*Given text*
2nd Head of the Republic of Mordovia
- In office 14 May 2012 – 18 November 2020
- Preceded by: Nikolay Merkushkin
- Succeeded by: Artyom Zdunov

Personal details
- Born: Vladimir Dmitriyevich Volkov 7 September 1954 (age 71) Novoye Arakcheyevo, Krasnoslobodsky District, Mordovian ASSR, Russian SFSR, Soviet Union
- Party: United Russia

= Vladimir Volkov (politician) =

Vladimir Dmitriyevich Volkov (Влади́мир Дми́триевич Во́лков; born on 7 September 1954), is a Russian politician. He served as the acting Head of the Republic of Mordovia from 14 May 2012 until his resignation on 18 November 2020.

==Biography==
Vladimir Volkov was born on 7 September 1954 in the village of Novoye Arakcheyevo in Krasnoslobodsky District of the Mordovian ASSR. In 1976 he graduated from the Mordovian State University. In 1976 he graduated from Mordovian State University, majoring in electric engineering, and then worked as an instructor of the regional headquarters of student construction teams Mordovia regional committee of Komsomol.

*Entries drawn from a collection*
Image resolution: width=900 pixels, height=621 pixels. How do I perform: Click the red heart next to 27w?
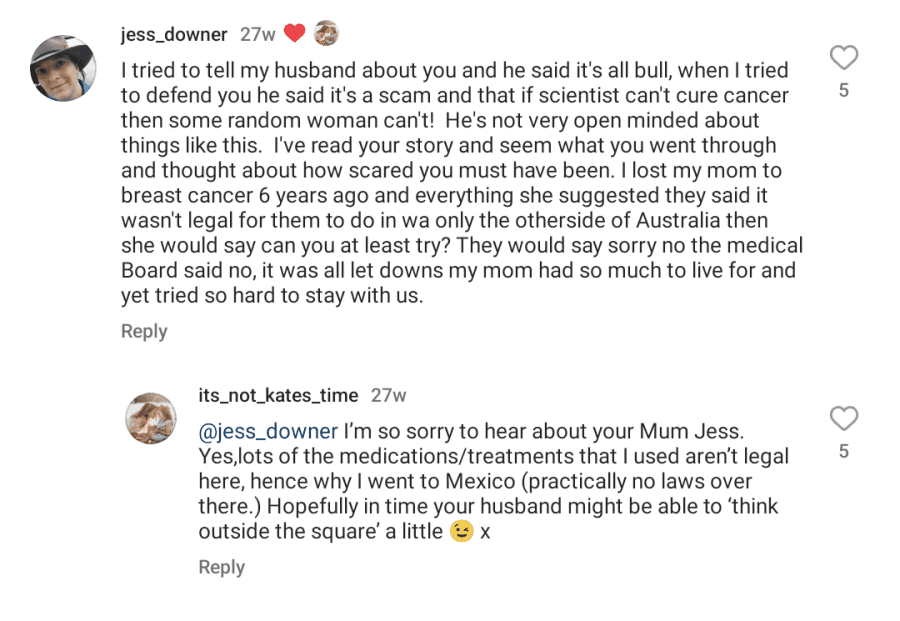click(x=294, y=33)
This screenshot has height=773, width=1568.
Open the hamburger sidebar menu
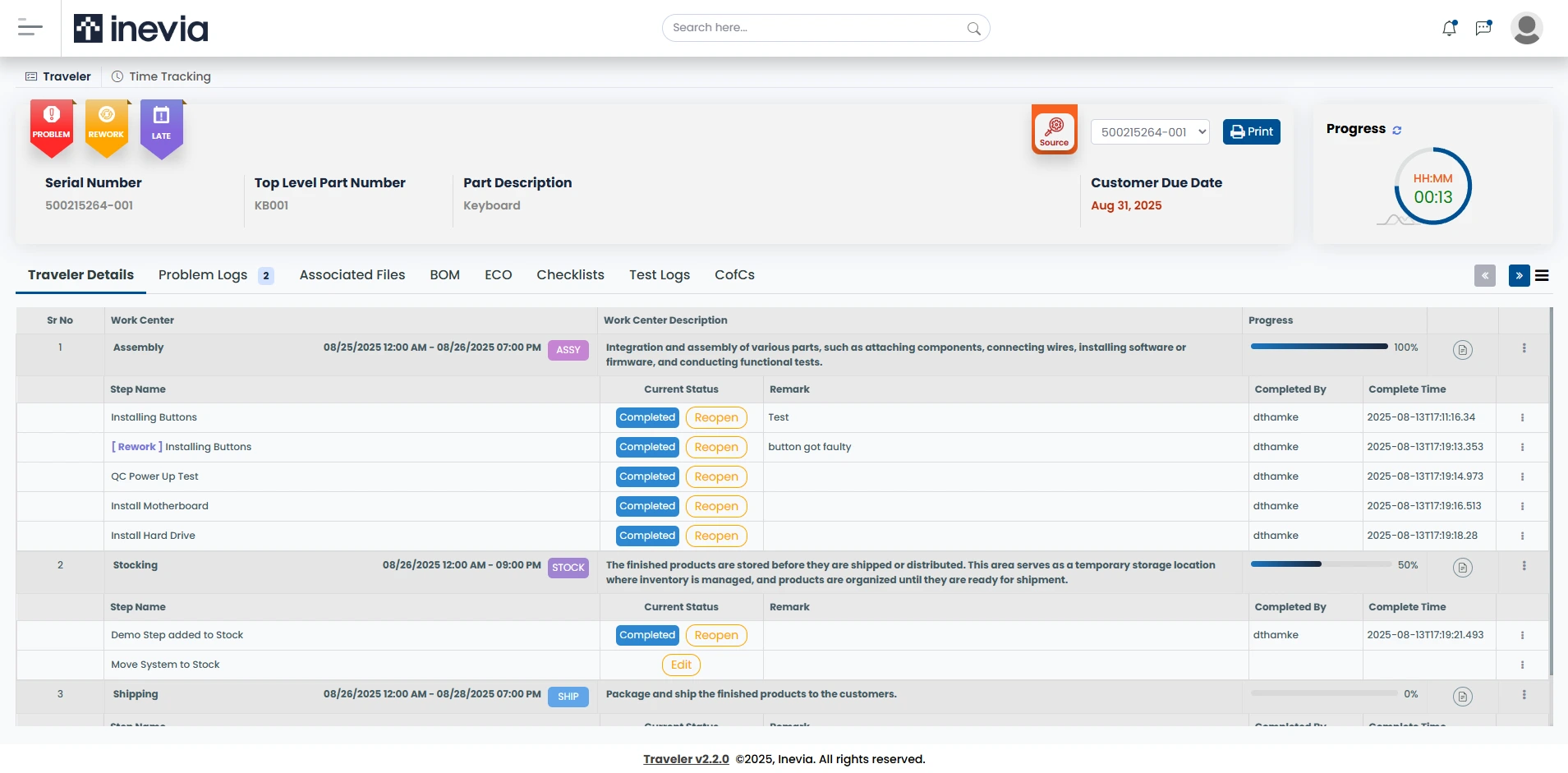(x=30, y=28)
...
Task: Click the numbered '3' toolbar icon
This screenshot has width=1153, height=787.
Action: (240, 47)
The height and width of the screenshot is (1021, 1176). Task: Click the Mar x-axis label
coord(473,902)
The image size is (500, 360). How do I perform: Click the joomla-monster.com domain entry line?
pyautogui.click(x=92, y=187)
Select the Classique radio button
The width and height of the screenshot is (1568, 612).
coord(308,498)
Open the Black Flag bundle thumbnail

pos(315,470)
* * *
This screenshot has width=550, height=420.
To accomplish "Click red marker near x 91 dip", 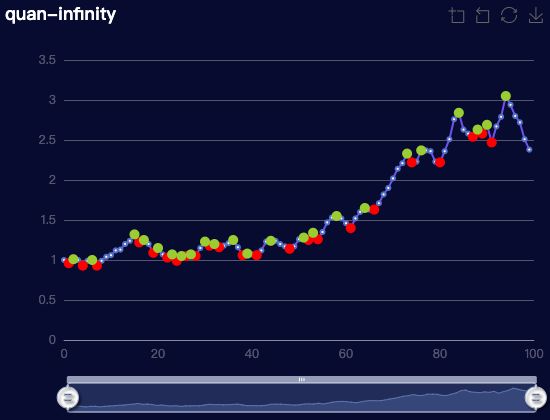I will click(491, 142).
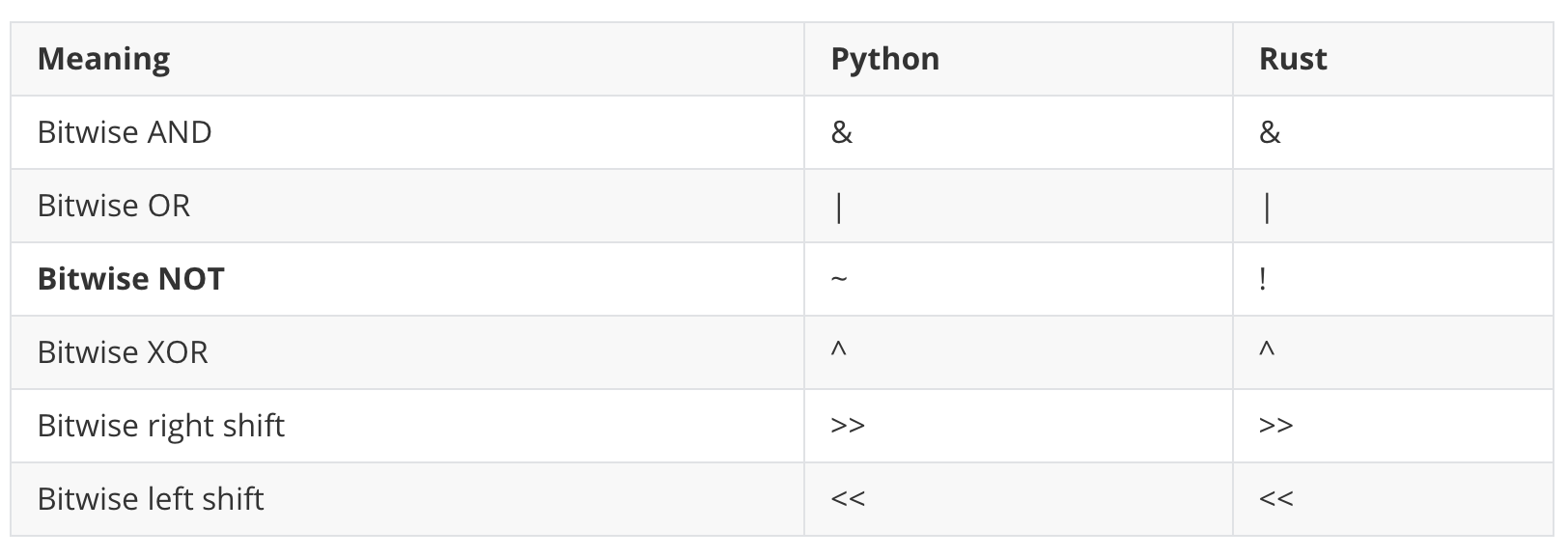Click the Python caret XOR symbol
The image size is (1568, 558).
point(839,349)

*Aim of the task*
Carry on the biography of Vladimir Volkov, starting right after its last sentence. These entries have no connection to the biography of Vladimir Volkov.

*Exercise response*
All of the further career of Vladimir Volkov, until 1991, is connected with the Komsomol and party work. From 1977 to 1979 he worked as a secretary of the Komsomol Committee of the Mordovian State University, and in 1979, he was appointed commander of the regional student detachment of the Mordovian regional committee of Komsomol.

In 1983, he was transferred to work in the Saransk Hills Komsomol, where he worked until 1986 as the first secretary of the Saransk city committee of the Komsomol.

From 1986 to 1988, he was the head of the industrial and transportation department of the Saransk city committee of the CPSU. In 1988, he graduated from Mordovia State University, with a degree in civil engineering, receiving a second higher education.

From 1988 to 1990 he worked as the first secretary of the Proletarian District Committee of the CPSU of the city of Saransk.

In the period from 1990 to 1995, he was the Chairman of the Standing Committee of the Supreme Council of the Republic of Mordovia on capital construction, industry and building materials.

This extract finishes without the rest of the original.